Preserving integrity
These simple steps really can help you to identify superb multi-skilled, graduate practitioners, but beware of their other great asset: their capacity for critical, independent thought. Recent graduates may understand the pressures that have persuaded so many companies to blur the boundaries between editorial and advertising. Some may even be willing to acknowledge that the church / state barrier which ensured publishing’s integrity for so long can be adapted to suit modern needs. They have grown up with wrap-around covers on national newspapers; product placement in television drama; advertising that knows their location and sponsored tweets. They appreciate great advertising and they know the most creative campaign does not necessarily promote the best product. Our media saturated world has made the brightest among them sceptical to the verge of acute cynicism.
My best students understand that trust is too precious to squander and that advertisers’ desire to be integrated seamlessly into editorial is one wise publishers must resist.

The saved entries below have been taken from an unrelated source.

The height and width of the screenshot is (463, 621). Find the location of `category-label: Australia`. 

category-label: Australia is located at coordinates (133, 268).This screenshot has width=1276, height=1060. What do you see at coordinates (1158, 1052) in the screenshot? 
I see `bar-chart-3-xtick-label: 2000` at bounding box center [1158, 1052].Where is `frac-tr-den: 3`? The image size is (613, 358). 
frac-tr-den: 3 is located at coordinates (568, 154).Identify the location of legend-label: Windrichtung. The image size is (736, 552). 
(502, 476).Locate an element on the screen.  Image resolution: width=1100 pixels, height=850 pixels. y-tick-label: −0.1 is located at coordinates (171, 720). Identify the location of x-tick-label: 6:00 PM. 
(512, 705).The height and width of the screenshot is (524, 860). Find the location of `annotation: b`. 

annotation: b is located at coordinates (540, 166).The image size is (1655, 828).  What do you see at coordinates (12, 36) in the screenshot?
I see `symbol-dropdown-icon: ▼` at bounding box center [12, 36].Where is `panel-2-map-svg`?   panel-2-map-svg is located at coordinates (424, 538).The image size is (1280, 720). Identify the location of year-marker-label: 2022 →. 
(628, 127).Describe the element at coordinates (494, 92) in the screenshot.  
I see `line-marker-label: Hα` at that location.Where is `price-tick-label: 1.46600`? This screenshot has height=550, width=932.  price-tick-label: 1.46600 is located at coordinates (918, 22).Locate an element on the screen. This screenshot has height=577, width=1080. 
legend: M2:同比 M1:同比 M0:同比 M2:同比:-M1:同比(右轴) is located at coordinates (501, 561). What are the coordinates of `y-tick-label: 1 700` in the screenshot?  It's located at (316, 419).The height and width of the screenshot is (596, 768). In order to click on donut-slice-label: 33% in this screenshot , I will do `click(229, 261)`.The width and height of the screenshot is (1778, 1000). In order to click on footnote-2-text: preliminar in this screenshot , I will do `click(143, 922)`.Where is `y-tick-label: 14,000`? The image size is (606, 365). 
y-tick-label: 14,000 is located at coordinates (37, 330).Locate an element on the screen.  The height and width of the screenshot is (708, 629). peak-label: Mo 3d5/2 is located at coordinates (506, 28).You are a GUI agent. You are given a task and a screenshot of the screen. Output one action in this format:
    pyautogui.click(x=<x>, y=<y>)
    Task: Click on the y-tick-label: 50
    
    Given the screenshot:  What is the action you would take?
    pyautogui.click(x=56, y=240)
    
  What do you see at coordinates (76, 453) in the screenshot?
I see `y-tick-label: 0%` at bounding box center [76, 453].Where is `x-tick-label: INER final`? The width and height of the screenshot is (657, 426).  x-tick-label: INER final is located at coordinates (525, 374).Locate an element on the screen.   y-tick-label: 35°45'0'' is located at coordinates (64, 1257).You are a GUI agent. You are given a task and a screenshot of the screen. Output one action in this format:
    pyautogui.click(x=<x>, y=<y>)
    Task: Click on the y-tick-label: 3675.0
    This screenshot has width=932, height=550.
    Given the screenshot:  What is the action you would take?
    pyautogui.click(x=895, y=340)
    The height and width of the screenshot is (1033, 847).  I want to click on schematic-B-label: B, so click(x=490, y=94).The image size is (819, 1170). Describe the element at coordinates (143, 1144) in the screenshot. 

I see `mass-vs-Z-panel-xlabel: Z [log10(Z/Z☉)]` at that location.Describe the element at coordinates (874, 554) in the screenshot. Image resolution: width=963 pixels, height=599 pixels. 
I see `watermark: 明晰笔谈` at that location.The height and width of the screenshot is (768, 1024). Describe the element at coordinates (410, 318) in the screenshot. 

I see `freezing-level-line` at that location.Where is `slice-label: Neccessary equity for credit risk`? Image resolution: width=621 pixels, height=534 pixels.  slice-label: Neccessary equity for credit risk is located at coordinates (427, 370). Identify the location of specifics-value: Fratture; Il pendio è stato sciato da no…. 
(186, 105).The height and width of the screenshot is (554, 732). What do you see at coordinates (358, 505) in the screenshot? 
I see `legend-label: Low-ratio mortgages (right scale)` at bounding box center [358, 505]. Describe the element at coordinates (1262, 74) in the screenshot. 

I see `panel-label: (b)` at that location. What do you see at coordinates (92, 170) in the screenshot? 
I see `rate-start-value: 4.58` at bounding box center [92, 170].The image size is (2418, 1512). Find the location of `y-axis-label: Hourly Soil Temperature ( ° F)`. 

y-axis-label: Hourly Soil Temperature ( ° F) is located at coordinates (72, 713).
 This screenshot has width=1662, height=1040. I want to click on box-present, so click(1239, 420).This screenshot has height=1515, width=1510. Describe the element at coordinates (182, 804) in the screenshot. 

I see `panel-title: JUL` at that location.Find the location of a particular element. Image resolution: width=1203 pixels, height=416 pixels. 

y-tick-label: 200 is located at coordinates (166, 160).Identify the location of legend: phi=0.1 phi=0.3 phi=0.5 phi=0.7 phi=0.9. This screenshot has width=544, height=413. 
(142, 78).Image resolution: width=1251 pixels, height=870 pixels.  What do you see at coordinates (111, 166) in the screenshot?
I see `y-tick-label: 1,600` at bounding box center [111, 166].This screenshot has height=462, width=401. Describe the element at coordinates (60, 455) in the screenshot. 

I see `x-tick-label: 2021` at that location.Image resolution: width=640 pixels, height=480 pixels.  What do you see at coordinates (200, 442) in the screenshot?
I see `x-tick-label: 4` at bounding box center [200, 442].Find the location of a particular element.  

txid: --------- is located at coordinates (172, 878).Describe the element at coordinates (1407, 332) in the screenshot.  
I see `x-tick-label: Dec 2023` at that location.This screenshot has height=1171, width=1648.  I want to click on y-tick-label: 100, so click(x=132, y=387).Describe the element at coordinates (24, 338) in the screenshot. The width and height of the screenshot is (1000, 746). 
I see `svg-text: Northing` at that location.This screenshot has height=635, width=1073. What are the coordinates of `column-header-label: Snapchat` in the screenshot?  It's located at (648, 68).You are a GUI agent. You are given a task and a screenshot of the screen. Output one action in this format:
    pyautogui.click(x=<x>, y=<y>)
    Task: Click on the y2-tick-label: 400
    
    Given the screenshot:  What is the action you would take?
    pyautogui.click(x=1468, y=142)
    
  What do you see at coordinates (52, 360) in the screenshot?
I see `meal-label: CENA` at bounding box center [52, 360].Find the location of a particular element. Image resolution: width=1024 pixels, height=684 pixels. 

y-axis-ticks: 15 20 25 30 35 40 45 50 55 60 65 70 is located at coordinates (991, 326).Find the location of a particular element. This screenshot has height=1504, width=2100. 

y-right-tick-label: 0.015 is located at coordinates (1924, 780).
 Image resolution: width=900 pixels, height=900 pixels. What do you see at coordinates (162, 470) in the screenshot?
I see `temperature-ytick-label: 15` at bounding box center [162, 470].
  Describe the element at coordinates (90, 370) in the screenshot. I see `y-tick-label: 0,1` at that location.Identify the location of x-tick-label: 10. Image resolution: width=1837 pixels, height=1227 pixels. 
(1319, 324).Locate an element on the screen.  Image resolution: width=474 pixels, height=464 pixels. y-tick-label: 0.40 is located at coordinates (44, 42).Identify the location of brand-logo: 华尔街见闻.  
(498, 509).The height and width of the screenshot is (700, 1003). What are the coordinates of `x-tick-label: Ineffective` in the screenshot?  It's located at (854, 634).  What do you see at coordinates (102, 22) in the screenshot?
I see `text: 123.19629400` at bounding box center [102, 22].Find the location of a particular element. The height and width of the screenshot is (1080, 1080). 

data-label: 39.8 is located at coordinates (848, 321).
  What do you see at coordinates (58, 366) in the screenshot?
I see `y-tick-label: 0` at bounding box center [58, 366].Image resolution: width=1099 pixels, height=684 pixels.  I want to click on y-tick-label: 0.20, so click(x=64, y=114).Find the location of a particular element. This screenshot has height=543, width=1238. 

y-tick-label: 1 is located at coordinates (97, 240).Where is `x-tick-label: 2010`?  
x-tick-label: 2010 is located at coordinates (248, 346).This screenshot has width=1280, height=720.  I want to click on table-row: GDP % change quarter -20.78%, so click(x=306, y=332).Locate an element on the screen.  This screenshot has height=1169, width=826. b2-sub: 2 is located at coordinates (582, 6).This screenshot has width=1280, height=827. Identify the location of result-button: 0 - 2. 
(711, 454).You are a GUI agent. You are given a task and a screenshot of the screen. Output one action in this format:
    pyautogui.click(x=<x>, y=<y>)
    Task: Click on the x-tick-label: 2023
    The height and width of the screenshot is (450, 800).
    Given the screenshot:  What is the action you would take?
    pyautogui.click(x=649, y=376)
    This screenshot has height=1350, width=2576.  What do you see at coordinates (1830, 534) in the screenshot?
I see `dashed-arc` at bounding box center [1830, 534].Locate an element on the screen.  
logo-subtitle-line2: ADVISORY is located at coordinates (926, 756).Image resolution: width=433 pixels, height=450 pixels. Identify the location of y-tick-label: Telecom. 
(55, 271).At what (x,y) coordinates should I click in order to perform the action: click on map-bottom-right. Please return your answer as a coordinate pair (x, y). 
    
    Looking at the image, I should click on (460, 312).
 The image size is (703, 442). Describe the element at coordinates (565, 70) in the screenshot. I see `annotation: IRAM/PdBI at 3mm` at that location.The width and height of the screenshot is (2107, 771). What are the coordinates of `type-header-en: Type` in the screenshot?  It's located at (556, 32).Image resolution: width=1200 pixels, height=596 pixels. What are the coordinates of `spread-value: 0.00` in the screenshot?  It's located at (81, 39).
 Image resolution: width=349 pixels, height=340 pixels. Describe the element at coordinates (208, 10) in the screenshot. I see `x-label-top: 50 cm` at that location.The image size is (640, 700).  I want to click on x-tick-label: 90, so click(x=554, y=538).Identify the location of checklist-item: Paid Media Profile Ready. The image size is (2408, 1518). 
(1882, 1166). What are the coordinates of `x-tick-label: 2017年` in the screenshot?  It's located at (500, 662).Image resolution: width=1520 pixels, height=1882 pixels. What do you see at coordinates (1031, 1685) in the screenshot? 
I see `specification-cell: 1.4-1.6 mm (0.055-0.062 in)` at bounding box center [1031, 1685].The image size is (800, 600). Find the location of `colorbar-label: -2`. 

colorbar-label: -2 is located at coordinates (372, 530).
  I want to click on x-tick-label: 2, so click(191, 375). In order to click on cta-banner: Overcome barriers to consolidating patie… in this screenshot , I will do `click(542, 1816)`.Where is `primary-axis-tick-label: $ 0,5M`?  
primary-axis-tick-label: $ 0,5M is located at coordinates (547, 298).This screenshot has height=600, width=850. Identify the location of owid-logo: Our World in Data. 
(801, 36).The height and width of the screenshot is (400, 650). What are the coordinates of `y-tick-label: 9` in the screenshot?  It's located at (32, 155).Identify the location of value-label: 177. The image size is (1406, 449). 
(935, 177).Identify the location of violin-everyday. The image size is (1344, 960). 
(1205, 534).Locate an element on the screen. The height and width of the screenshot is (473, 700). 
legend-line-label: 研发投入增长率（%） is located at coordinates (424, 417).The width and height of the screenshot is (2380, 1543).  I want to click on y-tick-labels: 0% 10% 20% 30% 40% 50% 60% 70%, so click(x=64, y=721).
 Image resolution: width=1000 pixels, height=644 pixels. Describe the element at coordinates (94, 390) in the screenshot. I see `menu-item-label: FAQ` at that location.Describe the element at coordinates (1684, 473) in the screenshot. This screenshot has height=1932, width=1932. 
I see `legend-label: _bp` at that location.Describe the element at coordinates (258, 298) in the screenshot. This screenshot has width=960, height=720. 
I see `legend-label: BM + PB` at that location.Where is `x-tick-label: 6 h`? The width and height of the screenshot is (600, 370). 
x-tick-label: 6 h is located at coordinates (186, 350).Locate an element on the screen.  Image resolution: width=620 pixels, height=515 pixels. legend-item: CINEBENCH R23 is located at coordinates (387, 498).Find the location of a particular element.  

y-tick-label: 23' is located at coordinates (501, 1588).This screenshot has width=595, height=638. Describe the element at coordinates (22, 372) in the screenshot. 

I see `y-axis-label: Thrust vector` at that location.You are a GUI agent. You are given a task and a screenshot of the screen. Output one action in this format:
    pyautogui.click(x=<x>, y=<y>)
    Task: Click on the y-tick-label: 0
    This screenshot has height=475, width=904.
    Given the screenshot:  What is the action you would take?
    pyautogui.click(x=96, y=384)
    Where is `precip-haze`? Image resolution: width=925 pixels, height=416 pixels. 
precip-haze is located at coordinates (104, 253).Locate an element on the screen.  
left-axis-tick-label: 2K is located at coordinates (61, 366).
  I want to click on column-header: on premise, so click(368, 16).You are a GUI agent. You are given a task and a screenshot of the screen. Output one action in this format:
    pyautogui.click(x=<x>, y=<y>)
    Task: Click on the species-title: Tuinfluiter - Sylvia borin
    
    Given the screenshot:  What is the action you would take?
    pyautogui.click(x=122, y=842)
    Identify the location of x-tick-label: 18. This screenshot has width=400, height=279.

It is, after all, a desire which, if satisfied, must inevitably destroy any advantage it might confer. The logic is inescapable. Advertisers crave approval in editorial content because editorial content is independent. They understand that editorial independence confers credibility and that credibility inspires confidence. So, they should also recognise that the moment it loses this quality it will cease to be credible. Native advertising will eat itself.
No matter how quickly, profitably and attractively we can distribute text, images and data in the multimedia era, we must not abandon the principles on which the right to publish freely was secured. Commercial strategies that ignore these principles in pursuit of temporary advantage are fatally flawed. They will be beaten by net natives who understand that, while digital revenues don’t yet match those that flowed in the analogue era, they are rising and they can sustain digital start-ups unburdened by legacy costs. The best graduates can launch their own publishing enterprises if those competing for their services abandon standards.